WHAT THE TASK REQUIRES
Return the lines below that carry the word "Open".

WORKING DATA
■ ■ ■ ■

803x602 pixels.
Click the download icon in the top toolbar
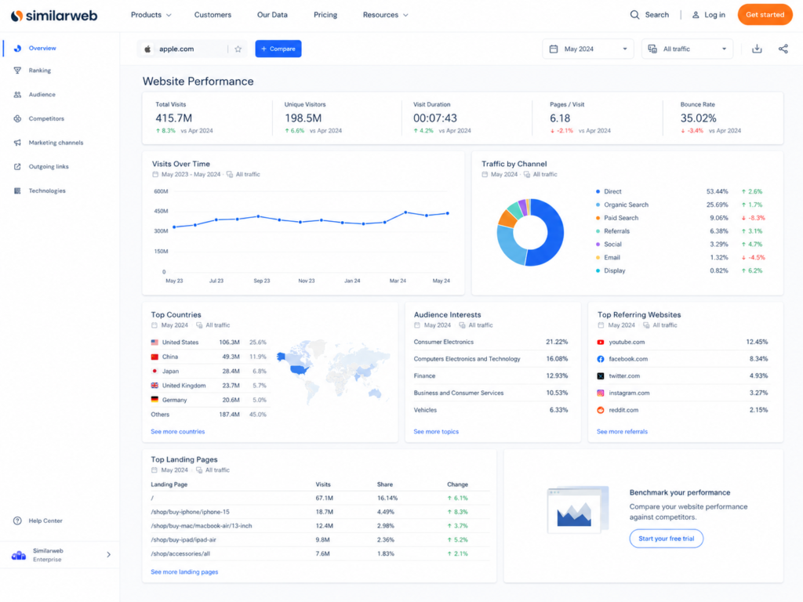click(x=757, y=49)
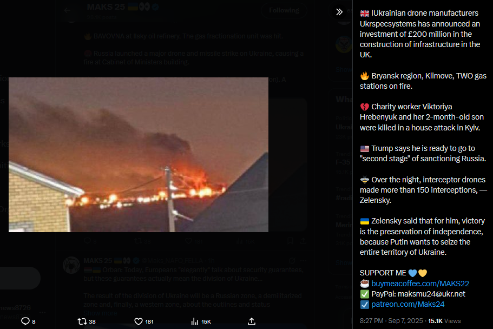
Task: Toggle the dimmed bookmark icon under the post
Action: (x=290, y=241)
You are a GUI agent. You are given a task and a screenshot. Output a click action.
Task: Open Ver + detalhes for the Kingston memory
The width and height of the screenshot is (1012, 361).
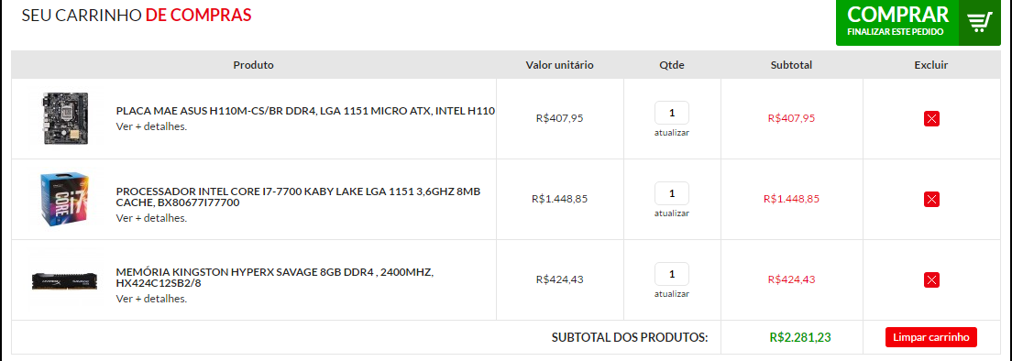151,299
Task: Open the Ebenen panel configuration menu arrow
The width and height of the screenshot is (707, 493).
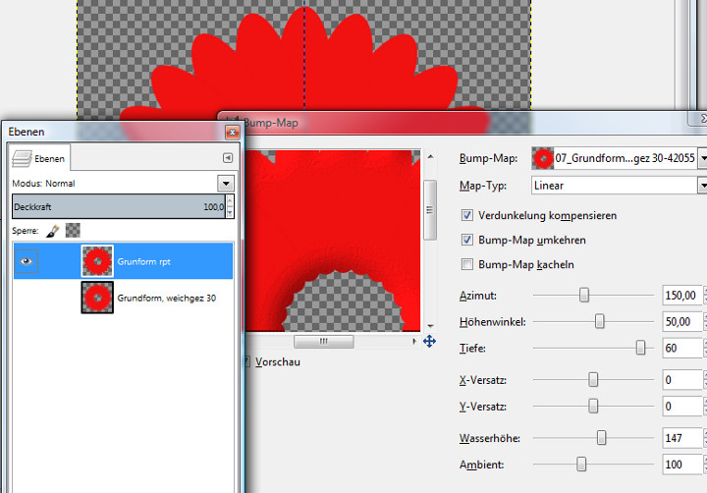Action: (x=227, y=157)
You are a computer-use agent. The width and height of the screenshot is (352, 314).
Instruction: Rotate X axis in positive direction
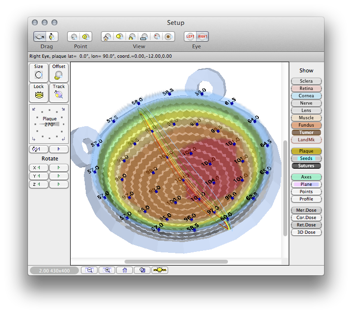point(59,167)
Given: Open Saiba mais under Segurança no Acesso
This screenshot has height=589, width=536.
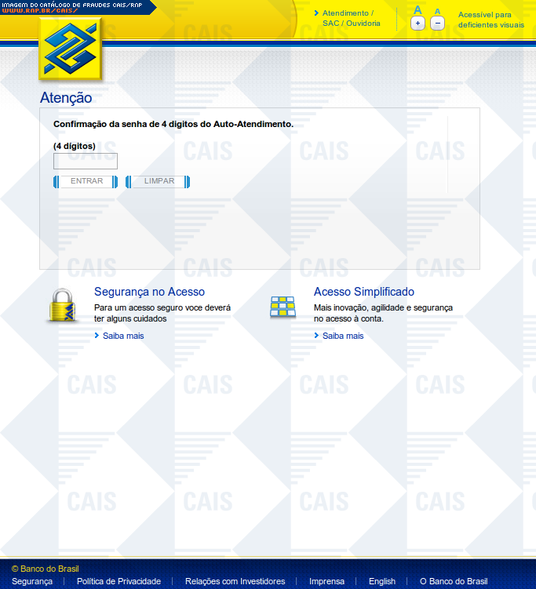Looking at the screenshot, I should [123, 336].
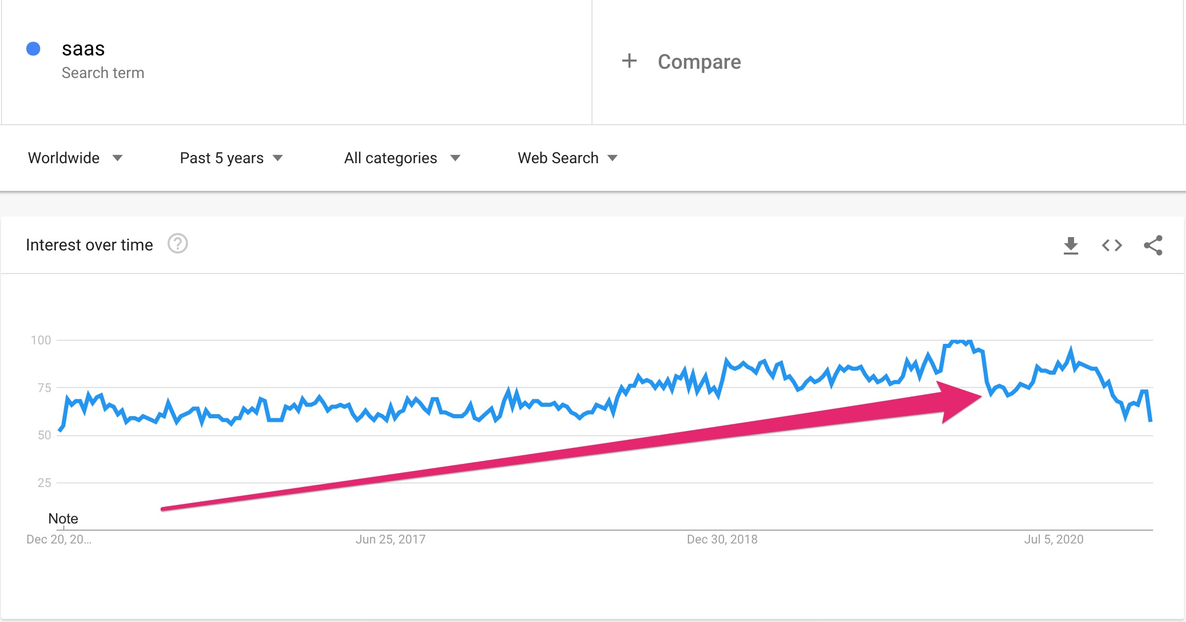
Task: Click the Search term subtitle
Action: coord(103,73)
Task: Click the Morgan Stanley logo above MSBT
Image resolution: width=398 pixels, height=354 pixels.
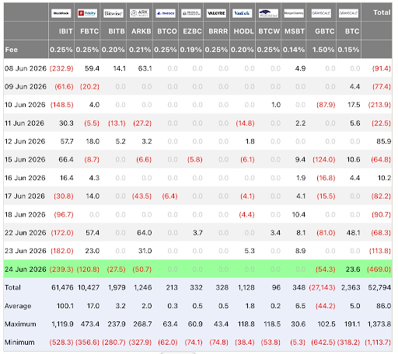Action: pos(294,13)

■ ■ ■ ■

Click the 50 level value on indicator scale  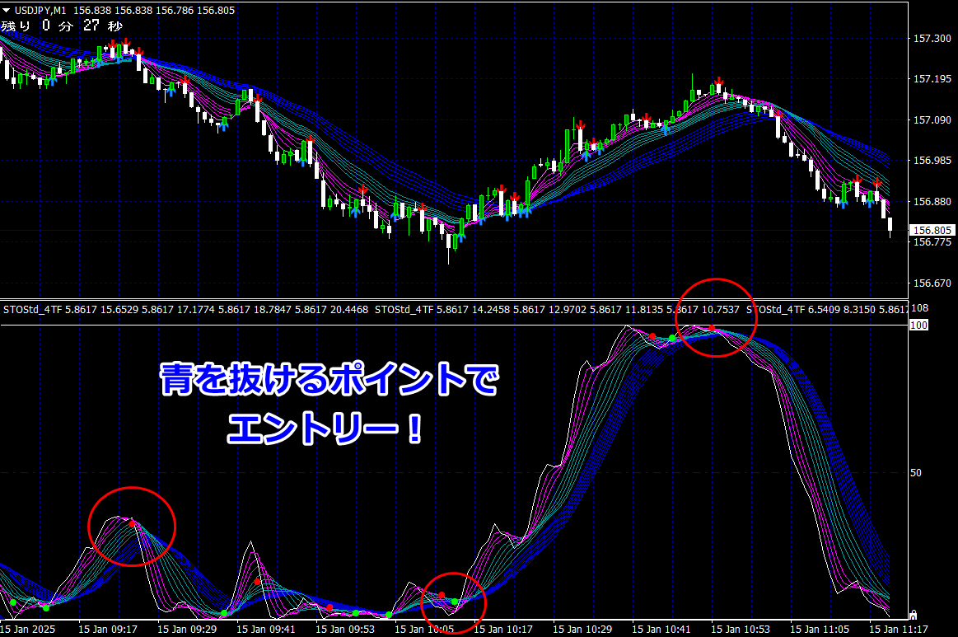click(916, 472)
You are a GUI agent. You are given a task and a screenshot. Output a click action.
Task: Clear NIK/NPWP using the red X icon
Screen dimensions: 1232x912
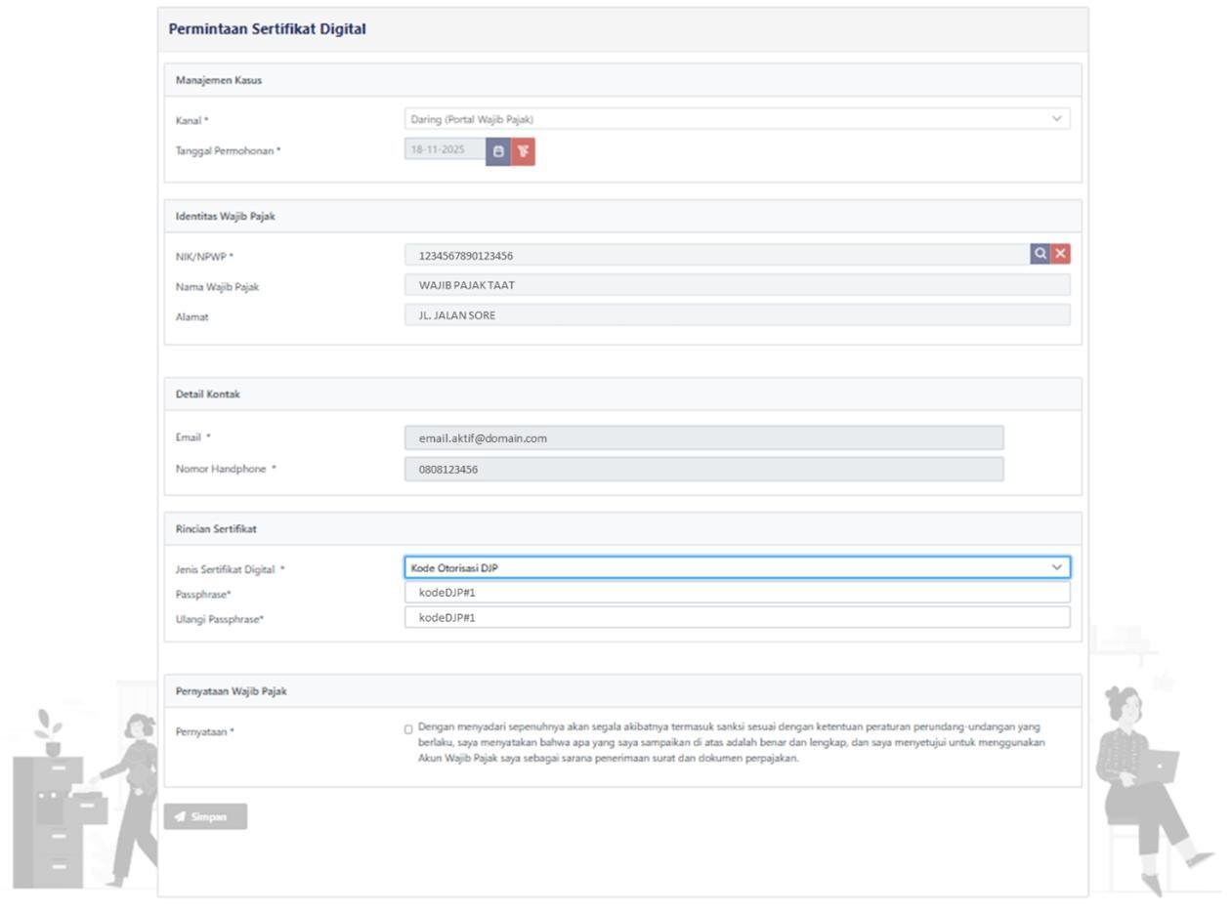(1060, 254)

■ ■ ■ ■

RESULT OF THIS TASK
Task: Open Ver + detalhes for the Kingston memory
Task: Open the Ebenen panel configuration menu arrow
Given: Open Saiba mais under Segurança no Acesso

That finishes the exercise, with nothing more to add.